**TASK STATEMENT**
Please find every line in the entries below that contains the string "name", and copy it.

**EXERCISE INPUTS**
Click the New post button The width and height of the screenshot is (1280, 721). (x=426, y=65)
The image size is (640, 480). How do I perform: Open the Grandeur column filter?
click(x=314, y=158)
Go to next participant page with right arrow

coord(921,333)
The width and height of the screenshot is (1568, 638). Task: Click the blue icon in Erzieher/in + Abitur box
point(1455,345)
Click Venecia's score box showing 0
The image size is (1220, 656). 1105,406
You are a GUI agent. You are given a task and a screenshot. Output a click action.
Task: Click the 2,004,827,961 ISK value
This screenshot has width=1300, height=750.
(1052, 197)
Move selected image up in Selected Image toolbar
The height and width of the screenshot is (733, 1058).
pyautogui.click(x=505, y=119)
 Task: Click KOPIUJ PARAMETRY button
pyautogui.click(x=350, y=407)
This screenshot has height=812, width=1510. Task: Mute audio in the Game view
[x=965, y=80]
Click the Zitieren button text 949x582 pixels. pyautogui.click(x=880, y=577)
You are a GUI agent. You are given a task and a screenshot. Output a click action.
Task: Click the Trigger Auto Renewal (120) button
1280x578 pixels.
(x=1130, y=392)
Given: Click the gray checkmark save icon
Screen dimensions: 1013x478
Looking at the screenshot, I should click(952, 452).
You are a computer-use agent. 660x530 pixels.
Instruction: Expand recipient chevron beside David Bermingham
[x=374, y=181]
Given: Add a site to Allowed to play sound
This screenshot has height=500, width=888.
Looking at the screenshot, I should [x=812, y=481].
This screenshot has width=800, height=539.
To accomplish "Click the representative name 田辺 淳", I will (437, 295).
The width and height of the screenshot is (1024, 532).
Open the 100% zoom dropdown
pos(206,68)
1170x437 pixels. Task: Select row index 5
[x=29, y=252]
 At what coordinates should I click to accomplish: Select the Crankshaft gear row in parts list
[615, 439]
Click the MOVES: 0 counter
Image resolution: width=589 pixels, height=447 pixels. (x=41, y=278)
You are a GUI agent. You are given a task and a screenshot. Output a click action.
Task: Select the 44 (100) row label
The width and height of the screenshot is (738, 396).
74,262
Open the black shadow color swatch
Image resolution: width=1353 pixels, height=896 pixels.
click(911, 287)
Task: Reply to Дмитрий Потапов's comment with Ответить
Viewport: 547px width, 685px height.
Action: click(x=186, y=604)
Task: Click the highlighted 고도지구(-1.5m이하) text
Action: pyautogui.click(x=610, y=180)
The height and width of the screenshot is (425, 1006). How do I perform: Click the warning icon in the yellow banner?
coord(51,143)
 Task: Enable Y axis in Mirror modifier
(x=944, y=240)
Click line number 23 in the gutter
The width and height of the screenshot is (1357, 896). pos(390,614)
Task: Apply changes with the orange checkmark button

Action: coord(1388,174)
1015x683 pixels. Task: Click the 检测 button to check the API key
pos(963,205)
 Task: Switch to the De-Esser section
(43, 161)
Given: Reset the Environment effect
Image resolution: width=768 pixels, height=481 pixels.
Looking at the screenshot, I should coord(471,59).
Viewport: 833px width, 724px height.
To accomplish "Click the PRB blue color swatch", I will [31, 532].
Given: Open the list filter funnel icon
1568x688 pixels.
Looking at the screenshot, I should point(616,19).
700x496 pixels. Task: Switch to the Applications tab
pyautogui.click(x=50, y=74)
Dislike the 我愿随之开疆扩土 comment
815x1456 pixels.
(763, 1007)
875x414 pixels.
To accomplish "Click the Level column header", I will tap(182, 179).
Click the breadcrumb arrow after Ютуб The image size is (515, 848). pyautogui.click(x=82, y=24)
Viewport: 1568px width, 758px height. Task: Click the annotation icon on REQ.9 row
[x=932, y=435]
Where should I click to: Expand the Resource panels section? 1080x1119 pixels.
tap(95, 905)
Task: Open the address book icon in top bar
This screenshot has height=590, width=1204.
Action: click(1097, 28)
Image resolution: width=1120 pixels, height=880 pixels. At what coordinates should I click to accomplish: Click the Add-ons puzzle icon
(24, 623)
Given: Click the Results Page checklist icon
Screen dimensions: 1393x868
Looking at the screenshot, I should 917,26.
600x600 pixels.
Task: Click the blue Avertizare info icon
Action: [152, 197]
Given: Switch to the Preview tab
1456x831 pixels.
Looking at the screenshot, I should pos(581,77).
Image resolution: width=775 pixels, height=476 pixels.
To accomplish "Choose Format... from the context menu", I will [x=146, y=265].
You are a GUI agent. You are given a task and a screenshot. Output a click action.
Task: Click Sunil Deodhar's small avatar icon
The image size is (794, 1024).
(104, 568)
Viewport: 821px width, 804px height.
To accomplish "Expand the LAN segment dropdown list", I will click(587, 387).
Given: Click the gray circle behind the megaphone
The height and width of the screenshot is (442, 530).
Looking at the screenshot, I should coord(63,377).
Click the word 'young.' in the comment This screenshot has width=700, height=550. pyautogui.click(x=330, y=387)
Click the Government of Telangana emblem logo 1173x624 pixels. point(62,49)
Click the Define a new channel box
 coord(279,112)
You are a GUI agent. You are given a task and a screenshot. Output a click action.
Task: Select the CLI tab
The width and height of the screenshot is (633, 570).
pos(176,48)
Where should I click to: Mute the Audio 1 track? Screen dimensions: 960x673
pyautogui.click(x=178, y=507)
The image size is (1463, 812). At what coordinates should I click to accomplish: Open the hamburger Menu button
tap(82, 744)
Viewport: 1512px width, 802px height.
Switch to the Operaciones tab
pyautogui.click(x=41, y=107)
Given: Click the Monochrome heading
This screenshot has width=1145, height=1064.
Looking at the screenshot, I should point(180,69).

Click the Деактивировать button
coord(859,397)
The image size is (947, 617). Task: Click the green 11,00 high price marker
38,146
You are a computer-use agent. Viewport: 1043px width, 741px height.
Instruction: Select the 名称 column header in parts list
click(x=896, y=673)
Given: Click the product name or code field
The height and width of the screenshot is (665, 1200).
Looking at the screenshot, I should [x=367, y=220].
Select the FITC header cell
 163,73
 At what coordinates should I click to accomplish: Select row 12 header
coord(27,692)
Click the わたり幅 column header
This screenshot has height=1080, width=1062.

**TASK ANSWER**
To accomplish "Click the representative name 田辺 淳", I will (437, 295).
Given: Click the product name or code field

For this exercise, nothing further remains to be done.